これも判決を読んで知ったことですが、あの光市殺人犯人の弁護をした弁護士たちは、殺意否認の主張を一度最高裁で排斥された(その主張に最高裁がダメ出しした)にも関わらず、差戻し控訴審で再度殺意否認を主張したとか。そしてそれは犯人にとって逆に不利益な弁護だから懲戒請求に値する、という橋下知事の内心?の主張は筋が通っているように思います。尤もテレビでの懲戒請求扇動のときにはその主張内容が伝わるようなものではなかったようですし、そのため大量の懲戒請求は、そのような理由でのものではなかったのだと思われますが。

この場合の橋下知事の処分的なものは、弁護士会内でやるならまだしも、言論の自由との関係から、賠償責任を認めるほどのものではないというのは、それなりに納得できると思うのですが、負けた弁護士側は「理解しがたい前代未聞の判決だ。絶対に承服できない」(日経より)と言っている模様です。そうかなぁ…
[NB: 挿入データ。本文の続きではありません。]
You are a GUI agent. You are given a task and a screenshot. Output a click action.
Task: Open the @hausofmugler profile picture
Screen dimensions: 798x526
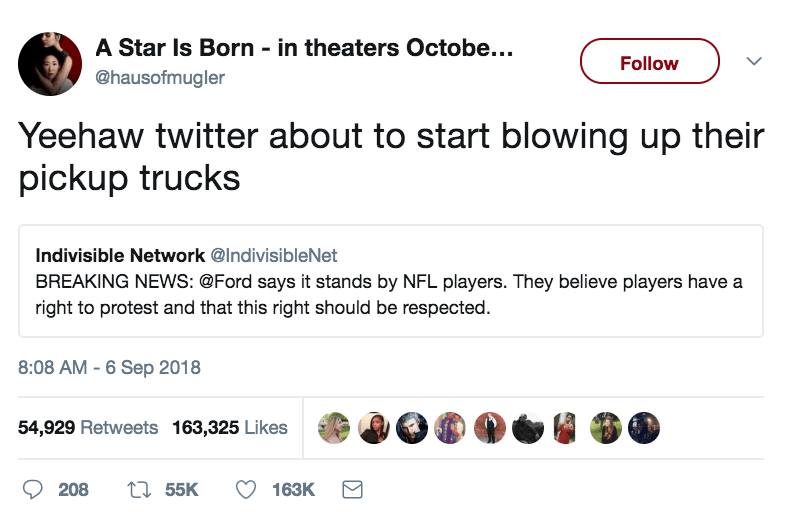tap(51, 63)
それにしても、荒唐無稽な殺意否認をした光市殺人事件の被告人弁護団は、世間からかなりのバッシングを受けたけれども、私には同様に荒唐無稽としか思えない弁護をした北陵クリニック筋弛緩剤点滴事件の阿部泰雄弁護士は、自らにバッシングを受けないだけでなく、逆にマスコミからの被告人バッシングの空気をかき消した点で、辣腕と評するべきでしょうかね。

ちなみに、今回の裁判所サイトに掲載された最高裁判決の、7頁17行目の「多数の懲戒請求がされたについて」の部分で、”こと”が抜けているらしいことと、14頁11行目で、懐かしの「けだし」の誤用がされていることを指摘しておきましょう。